Beberapa tahun terakhir, standar siaran esports di seluruh dunia memang telah meningkat pesat. Sebuah siaran yang baik tidak sekadar streaming tampilan game yang ditandingkan, tapi juga dapat menampilkan statistik dan berbagai informasi di tengah pertandingan. Kualitas siaran esports sudah mengikuti standar siaran olahraga konvensional, misalnya sepak bola. Dan untuk bisa melakukan hal-hal tersebut secara real-time, dibutuhkan berbagai macam layanan, seperti layanan penyediaan data, visualisasi data, dan lain sebagainya.

Penayangan informasi-informasi menghibur seperti ini disebut oleh Sheetal sebagai “second screen experience”, dan merupakan jenis layanan yang di Jepang masih sangat jarang atau bahkan belum ada. Di sinilah perusahaan-perusahaan teknologi bisa masuk dan merebut pasar esports Jepang yang masih dalam masa pertumbuhan. Mungkin tidak hanya Jepang, tapi di negara-negara lain dengan industri esports yang belum dewasa, misalnya Indonesia.
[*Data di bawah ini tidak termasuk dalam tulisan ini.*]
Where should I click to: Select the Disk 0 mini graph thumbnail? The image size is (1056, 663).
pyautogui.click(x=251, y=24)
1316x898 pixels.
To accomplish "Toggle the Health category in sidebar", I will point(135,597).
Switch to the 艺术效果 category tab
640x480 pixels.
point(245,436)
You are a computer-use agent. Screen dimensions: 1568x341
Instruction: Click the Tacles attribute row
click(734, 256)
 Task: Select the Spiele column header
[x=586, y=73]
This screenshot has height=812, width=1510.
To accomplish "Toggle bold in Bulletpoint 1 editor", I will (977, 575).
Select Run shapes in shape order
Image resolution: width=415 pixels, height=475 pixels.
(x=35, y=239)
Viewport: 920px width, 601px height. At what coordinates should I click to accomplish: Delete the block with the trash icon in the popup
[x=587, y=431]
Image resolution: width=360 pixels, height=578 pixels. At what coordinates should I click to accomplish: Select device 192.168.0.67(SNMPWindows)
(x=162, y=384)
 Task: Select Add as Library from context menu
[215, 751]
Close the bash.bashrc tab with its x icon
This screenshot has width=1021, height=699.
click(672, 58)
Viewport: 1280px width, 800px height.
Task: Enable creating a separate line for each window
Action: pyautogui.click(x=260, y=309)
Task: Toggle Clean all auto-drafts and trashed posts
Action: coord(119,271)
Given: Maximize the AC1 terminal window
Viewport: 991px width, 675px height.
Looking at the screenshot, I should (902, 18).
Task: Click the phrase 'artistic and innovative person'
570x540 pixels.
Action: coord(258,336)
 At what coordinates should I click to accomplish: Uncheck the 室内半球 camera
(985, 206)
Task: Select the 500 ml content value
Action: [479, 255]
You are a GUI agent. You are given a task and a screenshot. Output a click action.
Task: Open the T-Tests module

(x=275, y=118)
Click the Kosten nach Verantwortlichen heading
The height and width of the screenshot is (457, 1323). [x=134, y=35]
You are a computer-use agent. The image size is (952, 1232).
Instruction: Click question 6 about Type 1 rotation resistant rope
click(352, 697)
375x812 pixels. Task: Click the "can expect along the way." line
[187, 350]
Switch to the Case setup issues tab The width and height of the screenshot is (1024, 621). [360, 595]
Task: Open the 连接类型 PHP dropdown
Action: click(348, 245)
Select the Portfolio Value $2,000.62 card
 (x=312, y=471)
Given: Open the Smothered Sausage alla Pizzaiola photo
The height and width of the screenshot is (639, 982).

“Saya rasa negara barat sudah mulai bergerak ke arah advanced analytics untuk para atlet esports. Di Jepang kita belum sampai di level itu, tapi saya rasa itu sesuatu (yang patut diperhatikan). Orang-orang Jepang menyukai informasi. Ini adalah salah satu hal yang akan membantu kita memperoleh lebih banyak insight, tidak hanya dalam hal pengalaman penggemar, tapi juga untuk pengalaman pengembangan para atlet,” ujar Sheetal.